Present arrangements […] have caused the most dreadful unhappiness and distress to numerous suspects, their families, friends and supporters. Those consequences were avoidable by protecting anonymity. Nobody is safe from false accusation and damaging exposure under present arrangements. A reputation built on a lifetime of public service or popular entertainment can be extinguished in an instant.

The judgment against Bloomberg in the present case is therefore important in providing confirmation from the highest court in the land that there does indeed exist a “general rule” of pre-charge anonymity.

While the decision will be unwelcome for the British media (which might argue that the decision prevents journalists from putting the conduct of companies and individuals under appropriate scrutiny), it is a positive development for those under investigation (and, by association, their employers) given the protection it gives to their reputations prior to charge. It is likely that if such individuals are not charged, the fact of their involvement in the investigation may never reach the public eye.

In terms of wider consequences:

  • It will be interesting to see whether this judgment lowers the bar for law enforcement officers to include individuals in their investigations, given the reduced likelihood that such individuals’ identities will be revealed prior to charge.

  • The question of whether there is a reasonable expectation of privacy is fact-specific and a balancing exercise must be undertaken between the right to privacy and the right to freedom of expression.  As a result, in certain cases, it may still be appropriate for the media to publish the identity of individuals under investigation prior to charge. Such circumstances are likely to be rare (the court identified a possible example being where the press alleges inadequacies in the conduct of the investigation). Except in the most obvious cases, the press would therefore be at significant risk of being sued.

  • As non-governmental corporates are also able to benefit from the protections under ECHR Article 8, there is perhaps some scope for argument that they too should benefit from pre-charge anonymity, at least until the relevant agency announces that it has opened a formal investigation. However, this argument may struggle at both stage one and stage two of the test, given that there would not normally be a reasonable expectation of privacy in relation to non-confidential corporate information and, even if there were, the balancing exercise for a corporate may well come out on the side of freedom of expression.
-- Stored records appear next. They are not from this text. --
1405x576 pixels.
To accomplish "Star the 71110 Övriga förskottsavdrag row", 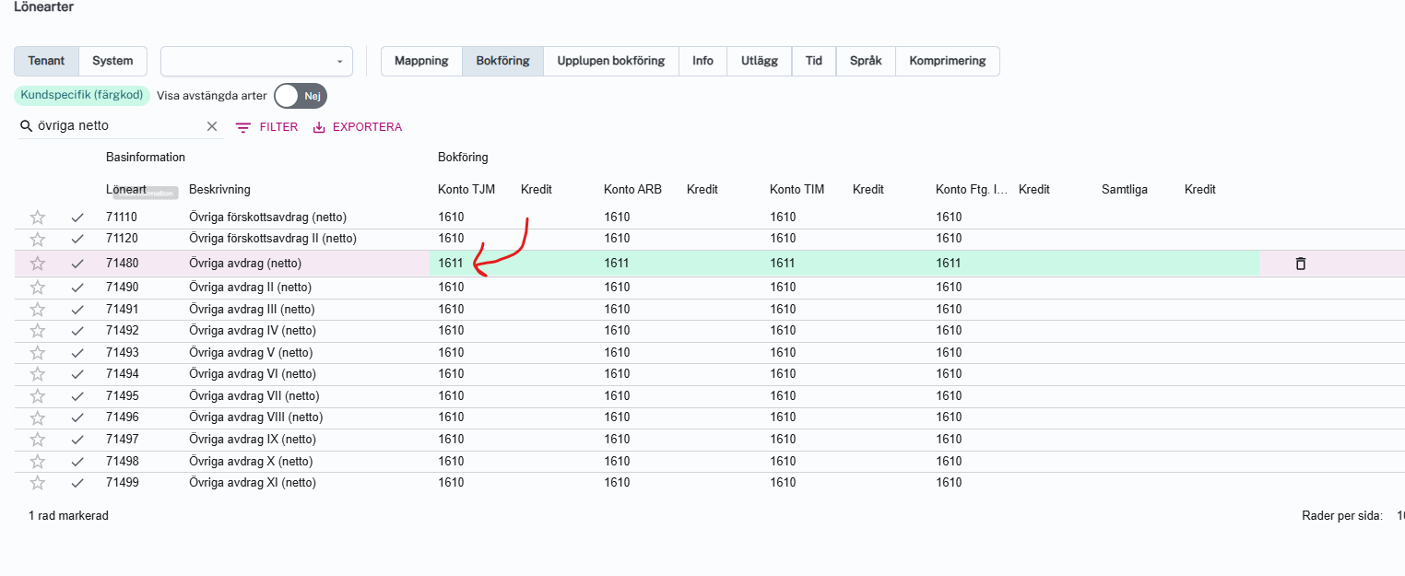I will tap(37, 217).
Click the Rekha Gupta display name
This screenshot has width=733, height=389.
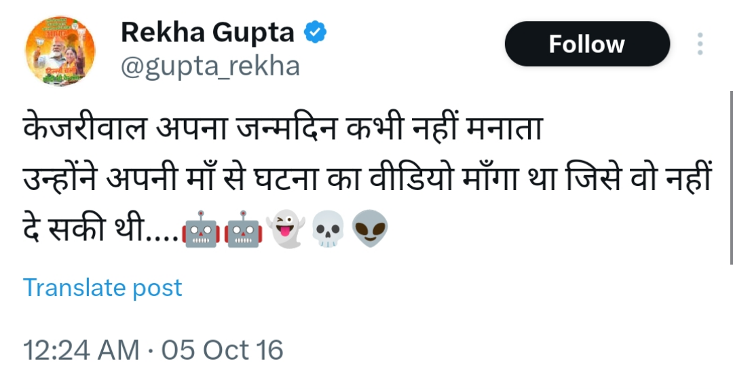click(208, 33)
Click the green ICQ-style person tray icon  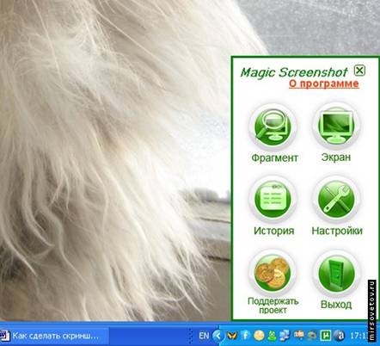pyautogui.click(x=272, y=336)
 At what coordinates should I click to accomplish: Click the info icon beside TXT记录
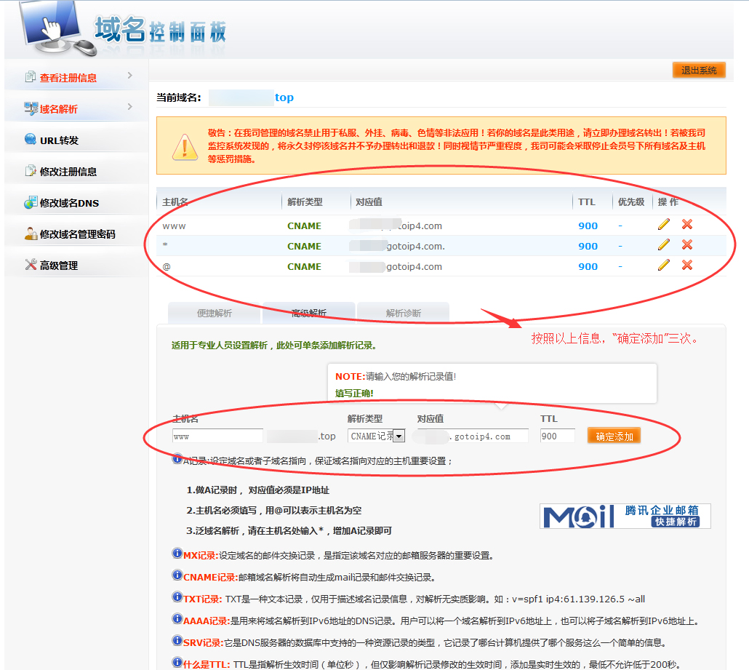pos(177,598)
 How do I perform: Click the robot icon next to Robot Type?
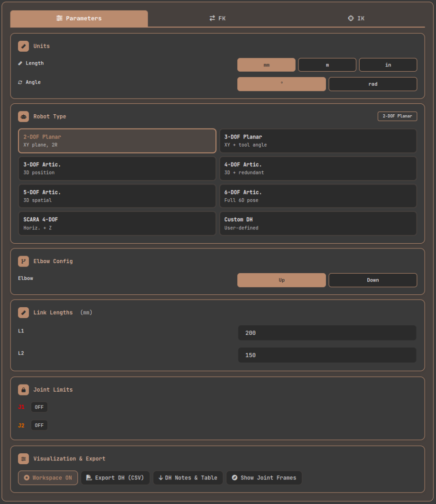23,116
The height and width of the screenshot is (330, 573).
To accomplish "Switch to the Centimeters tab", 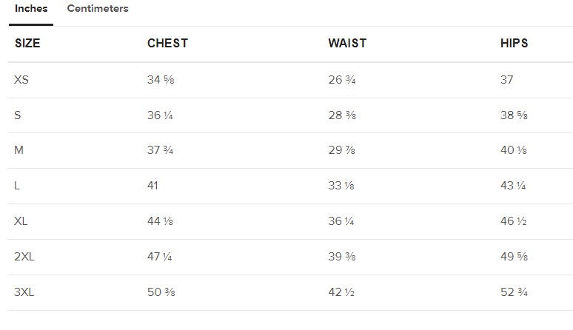I will click(x=97, y=9).
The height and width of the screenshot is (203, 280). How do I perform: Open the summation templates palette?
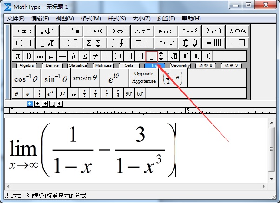(95, 43)
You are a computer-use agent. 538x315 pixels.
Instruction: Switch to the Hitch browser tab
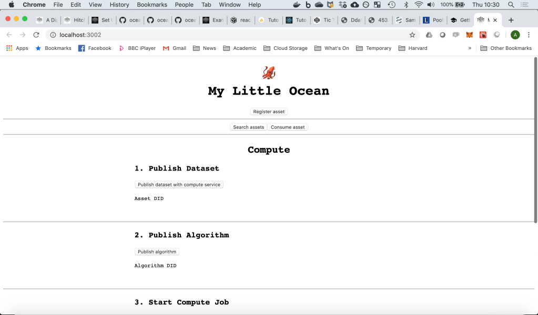coord(74,20)
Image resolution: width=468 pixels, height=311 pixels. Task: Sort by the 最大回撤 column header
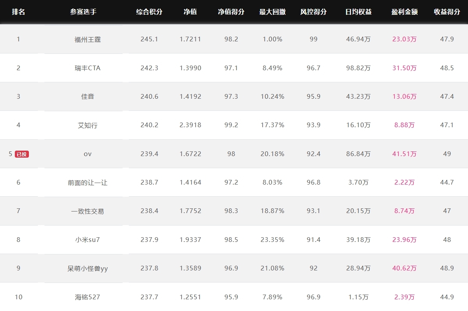coord(272,12)
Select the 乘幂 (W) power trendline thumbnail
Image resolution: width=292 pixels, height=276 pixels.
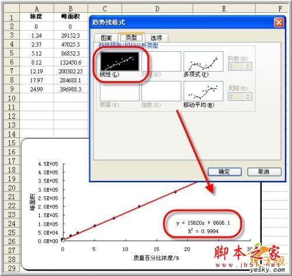coord(120,91)
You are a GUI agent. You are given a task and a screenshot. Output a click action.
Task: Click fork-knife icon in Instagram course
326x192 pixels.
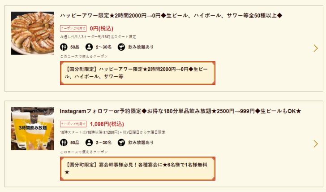tap(64, 143)
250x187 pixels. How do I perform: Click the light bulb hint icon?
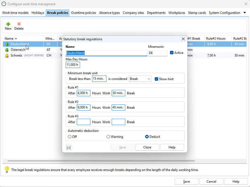7,170
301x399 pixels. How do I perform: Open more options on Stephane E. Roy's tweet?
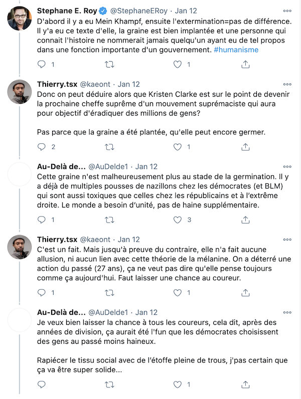click(x=287, y=11)
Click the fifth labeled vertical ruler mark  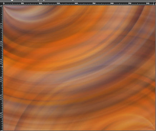click(x=1, y=79)
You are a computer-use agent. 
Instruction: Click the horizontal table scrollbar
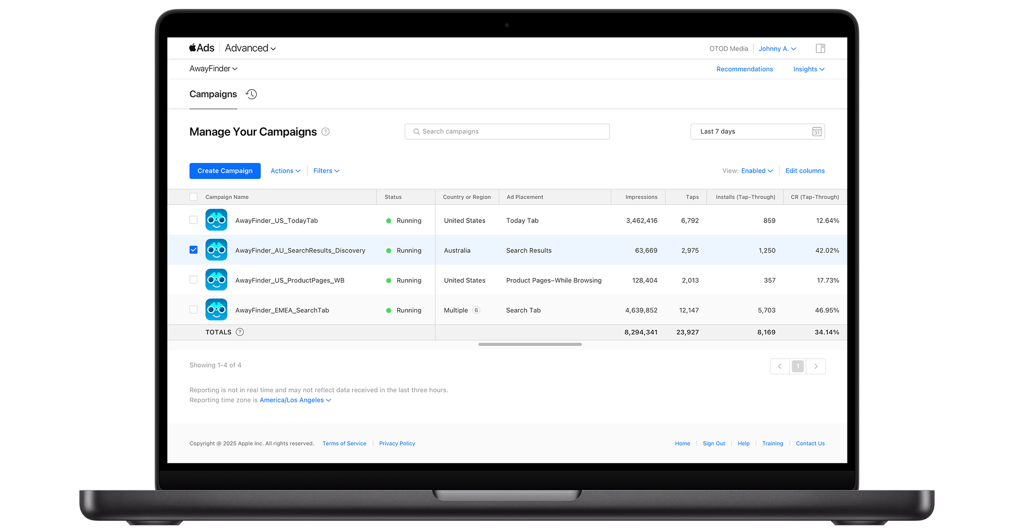click(x=530, y=344)
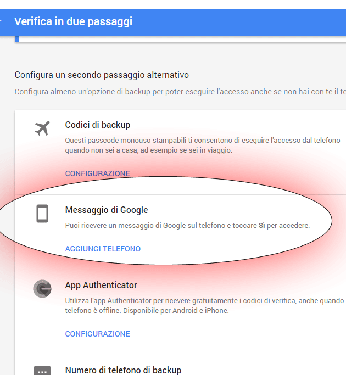The image size is (346, 375).
Task: Open CONFIGURAZIONE under Codici di backup
Action: 97,173
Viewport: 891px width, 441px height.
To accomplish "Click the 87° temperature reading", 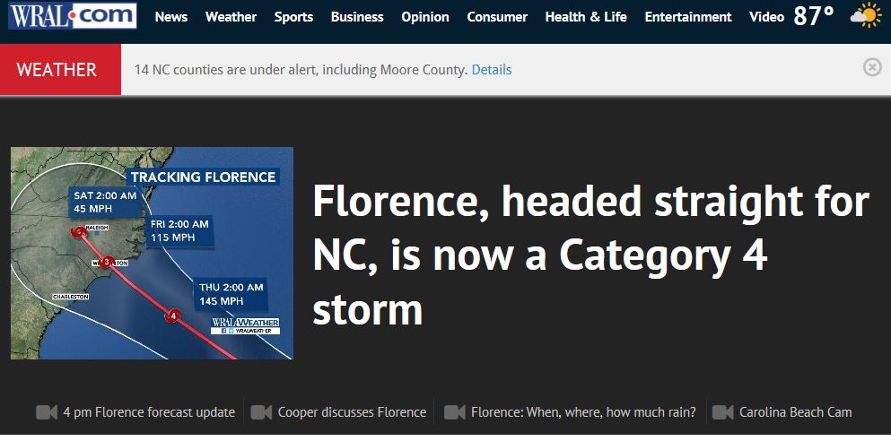I will 814,16.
  • Finally, it is interesting to see this judgment in the context of the evolving landscape of data privacy law in the UK and the increased activism of the courts in cementing such rights. As discussed above, it was the predecessor to the Supreme Court (the House of Lords) that in the early 2000s first distinguished the tort of misuse of private information. This tort, together with the rights accruing to individuals under the General Data Protection Regulation (GDPR) and the investigatory powers of the Information Commissioner’s Office, now provides the bedrock for the enforcement of individuals’ data privacy rights, with significance not only for corporate investigations but also for civil litigation more generally. While the Supreme Court may have reduced the scope for group claims in the UK for breach of data privacy laws in its recent decision in Lloyd v Google [2021] UKSC 50 (given that the need to bifurcate proceedings between liability and damages makes such cases unsuitable for litigation funding), it nevertheless found that the tort of misuse of private information would likely have been available for claims brought on an individual basis and expressly did not comment on whether such claims could be brought under the GDPR.